So much for the explanation. I hope it is clear as mud. Now lets think about why we don't see this in 5.1 and what can we do to avoid this.

Mark Callaghan said:
"In 5.5, after a page and its neighbors have been flushed, there is an
optimization to not start over from the end of the flush list. In 5.1,
the search always goes back to the end of the flush list. While I think
this is a good change, it also skips the check to halt the search by
comparing oldest_modification with lsn_limit and callers can stay in
longer than they need to. I don't think that is good."

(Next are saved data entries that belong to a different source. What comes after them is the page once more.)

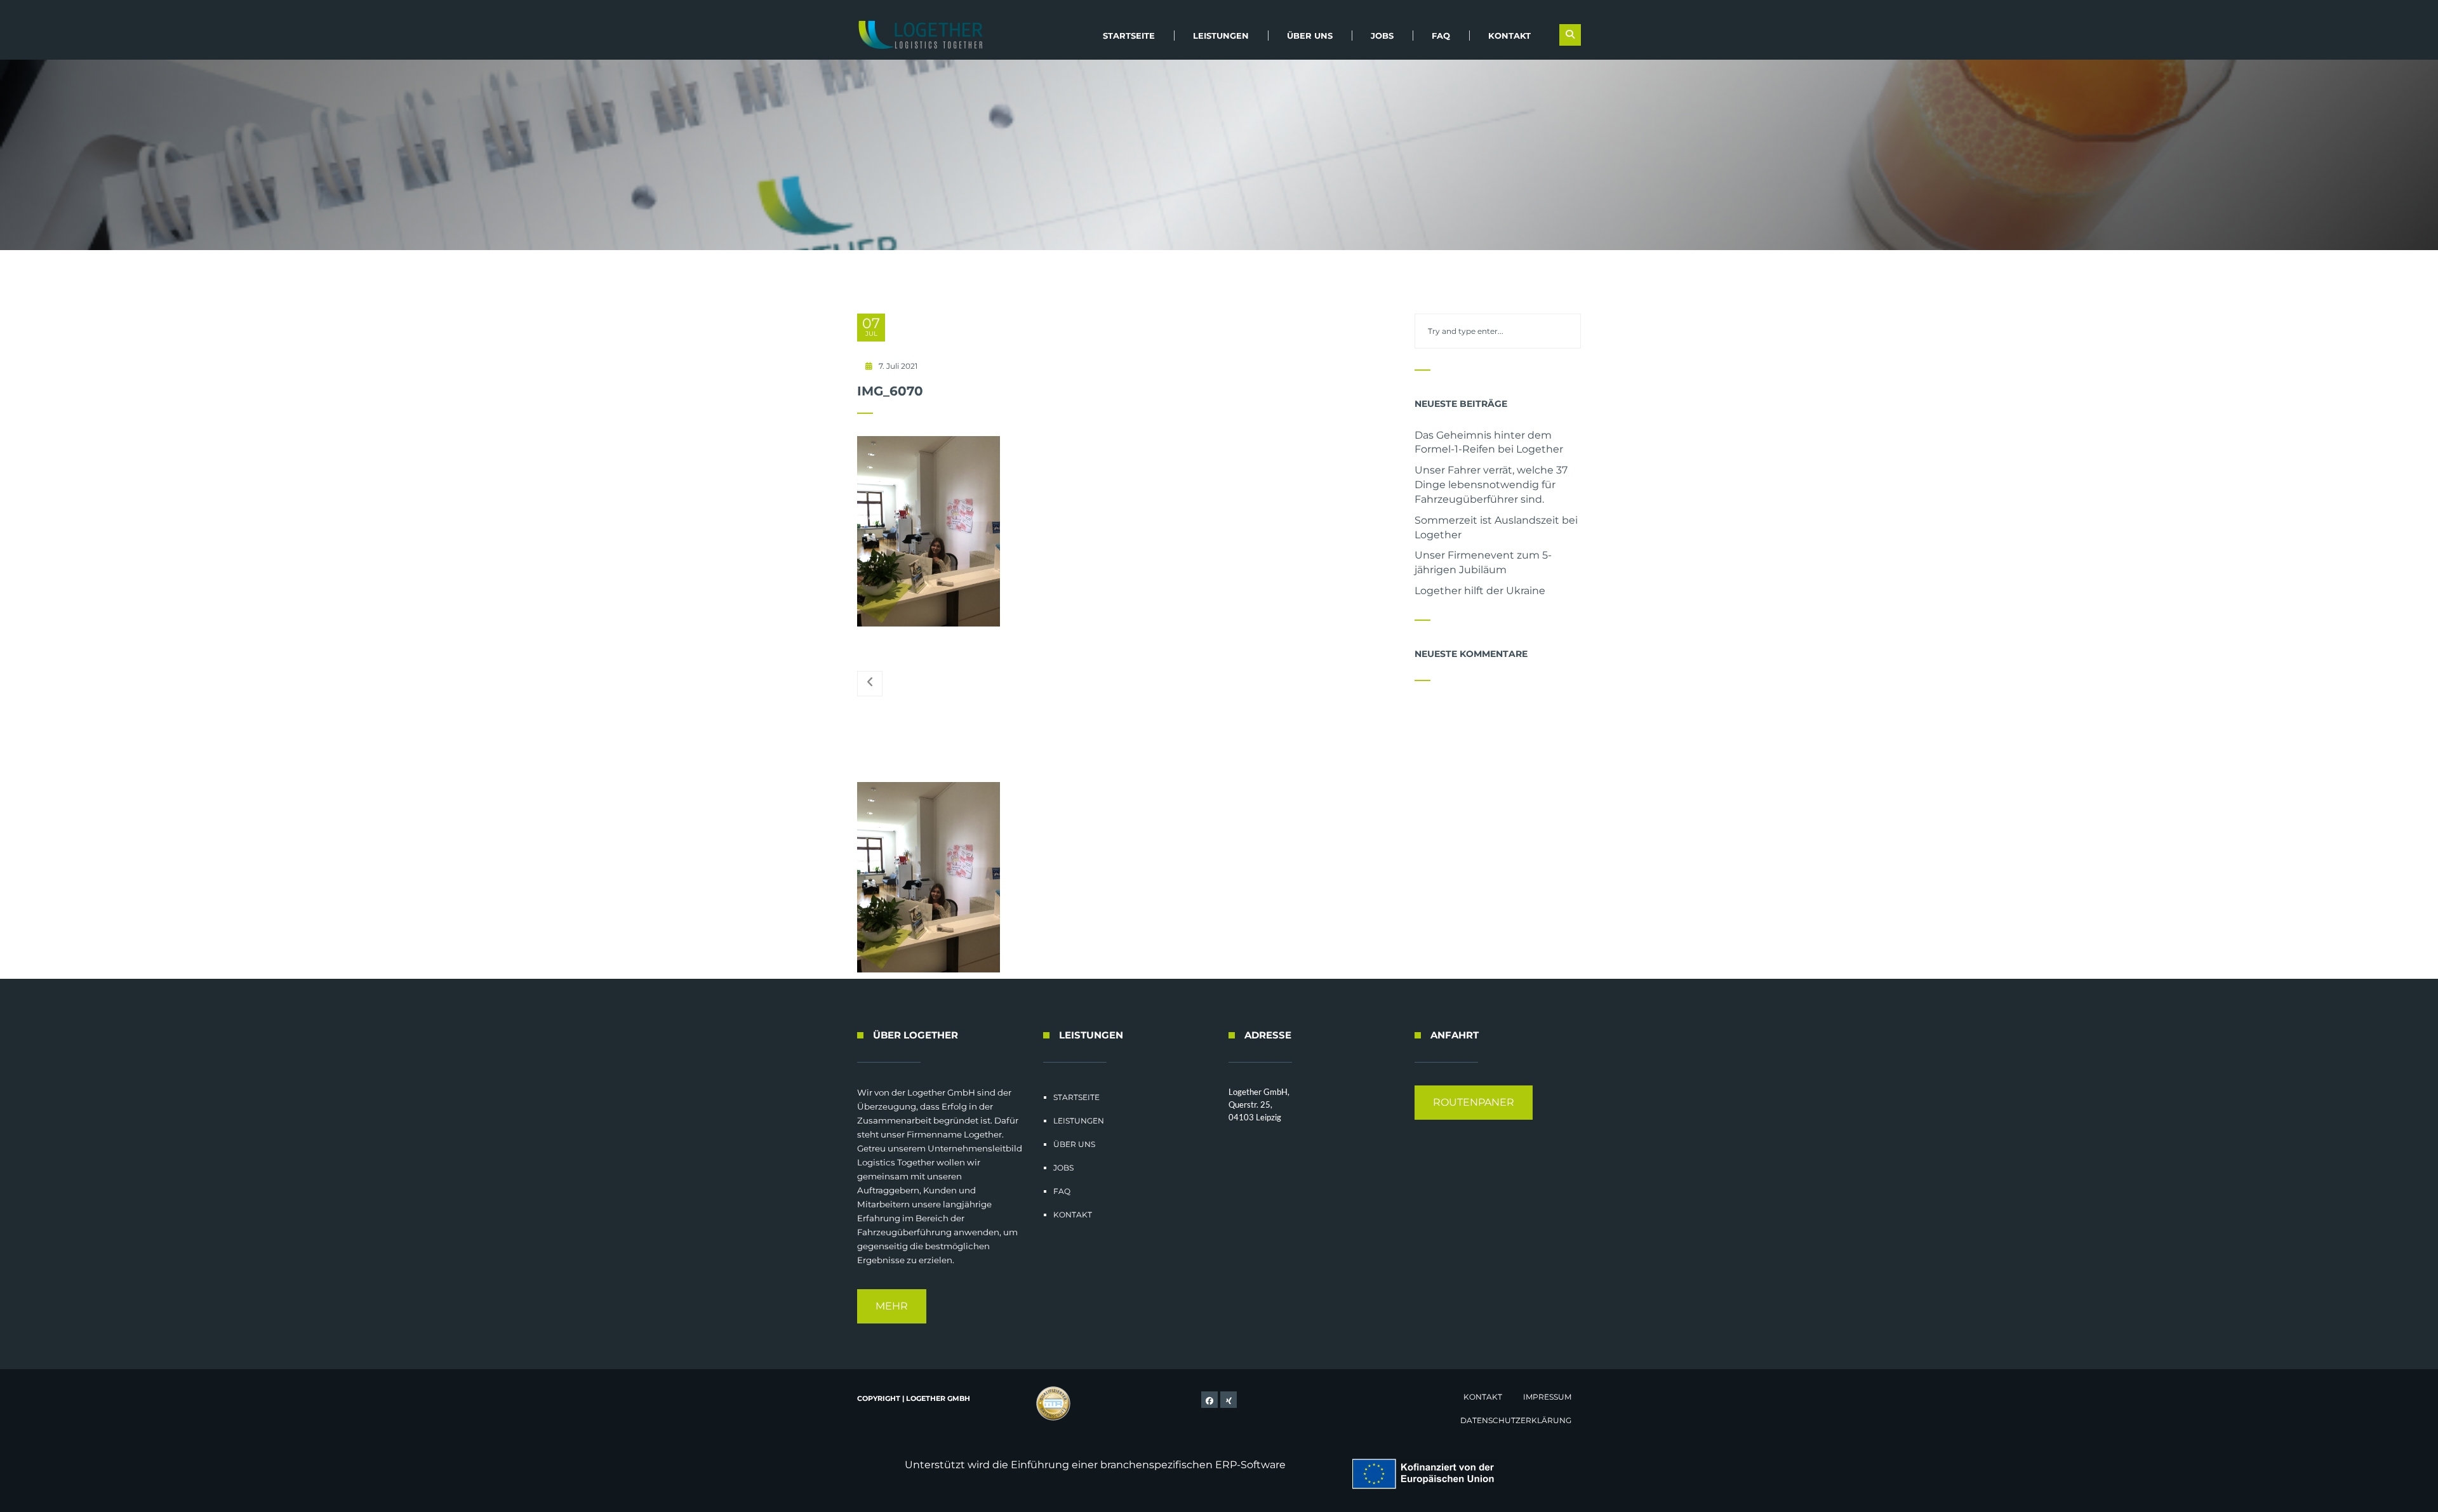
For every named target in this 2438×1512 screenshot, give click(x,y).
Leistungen (1221, 35)
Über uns (1310, 35)
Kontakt (1509, 35)
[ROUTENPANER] (1474, 1116)
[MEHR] (891, 1320)
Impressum (1547, 1397)
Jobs (1382, 35)
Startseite (1129, 35)
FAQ (1441, 35)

The claim about the oldest_modification check is not correct. If you
look at the code snippet I posted yesterday, the check is done in
exactly the same way. If we flush the neighbour pages then 
buf_flush_page_and_try_neighbors() will return TRUE, this fill
force the thread to break out out of the while loop. It will start
from the tail of the list again. The check for oldest modification in
both 5.1 and 5.5 is in the outer loop.

I need to reproduce this to trace it now. By adding artificial delays in the
purge code it should in theory reproduce the symptoms.

I thought perhaps that the first checkpoint after restart was the worst. But that is not the case. Here is an interesting example. I am using the purge thread and hacked srv_master_thread to not sleep when work was done.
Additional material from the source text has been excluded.